A privatização da BR Distribuidora teve início no ano passado, quando a gestão bolsonarista entregou a preços ínfimos o controle da subsidiária a instituições financeiras. A FUP e seus sindicatos contestaram na justiça a privataria.

"Mais uma vez vemos o lucro sendo colocado acima da função social da nossa Petrobrás. A atual estratégia traçada para a empresa visa apenas o rápido e máximo retorno ao acionista investidor e tem como consequência o apequenamento indefensável da maior empresa brasileira, por brasileiros construída, colocando sua sobrevivência a médio e longo prazo em risco", declarou a representante dos trabalhadores no Conselho de Administração da Petrobrás, Rosângela Buzanelli, que votou contra a venda das ações da BR Distribuidora.

"O consumo de derivados de petróleo no Brasil é atrativo. Somos um dos maiores do mundo e com grande potencial de crescimento, dada a possibilidade de inserção de um grande contingente populacional no segmento de energia. Com a abertura do mercado de abastecimento (que inclui refinarias, distribuição e logística), as majors estão atentas à distribuição brasileira, que exigem investimentos menores do que no refino", afirmou Rodrigo Leão, coordenador técnico do Instituto de Estudos Estratégicos de Petróleo, Gás e Biocombustíveis (Ineep), em entrevista à Agência Estado.

Veja a íntegra da nota divulgada pela conselheira eleita em seus canais de comunicação:

"Olá pessoal, circulou desde quarta-feira à noite (26), após o encerramento da reunião do CA, a notícia da autorização desse colegiado para a venda do restante das ações da Petrobrás na BR Distribuidora.

Eu, enquanto conselheira representante dos trabalhadores e trabalhadoras da Petrobrás, votei contra o início de mais esta negociação e acredito ser necessário reforçar publicamente por quê.

O Conselho de Administração da Petrobrás aprovou a proposta para venda da participação remanescente de 37,5% detida pela Estatal na BR Distribuidora. A outra parte já havia sido privatizada em julho de 2019.

Segundo nota emitida pela própria Petrobrás, a operação está “alinhada à otimização do portfólio e à melhoria de alocação do capital da companhia, visando a geração de valor para os seus acionistas”.
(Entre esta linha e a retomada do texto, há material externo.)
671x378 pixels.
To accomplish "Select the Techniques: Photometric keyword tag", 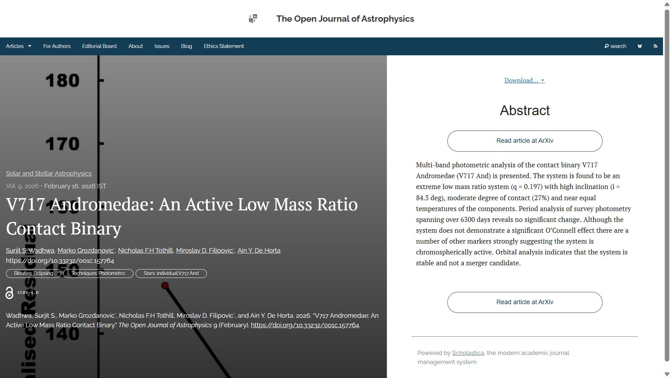I will [x=98, y=274].

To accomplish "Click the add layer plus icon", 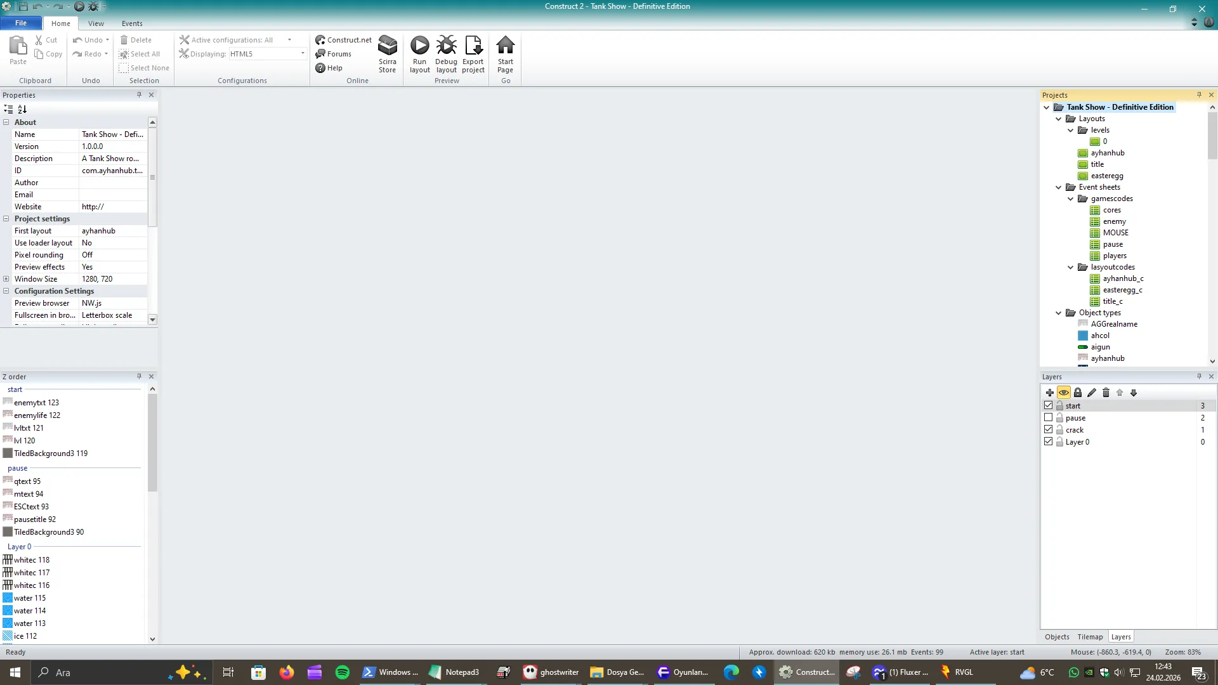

No entanto, a venda da BR Distribuidora desconsidera o maior acionista da Companhia, que é o Estado e, por consequência, o povo brasileiro. A decisão retira a Petrobrás do sétimo mercado consumidor de derivados do planeta e aprofunda a desintegração e desverticalização da Companhia, o que vai na contramão das políticas adotadas pelas maiores Petroleiras do mundo, incluindo estatais e privadas, entregando a seus concorrentes o que conquistou ao longo dos anos.

Mais uma vez vemos o lucro sendo colocado acima da função social da nossa Petrobrás. A atual estratégia traçada para a empresa visa apenas o rápido e máximo retorno ao acionista investidor e tem como consequência o apequenamento indefensável da maior empresa brasileira, por brasileiros construída, colocando sua sobrevivência a médio longo prazo em risco".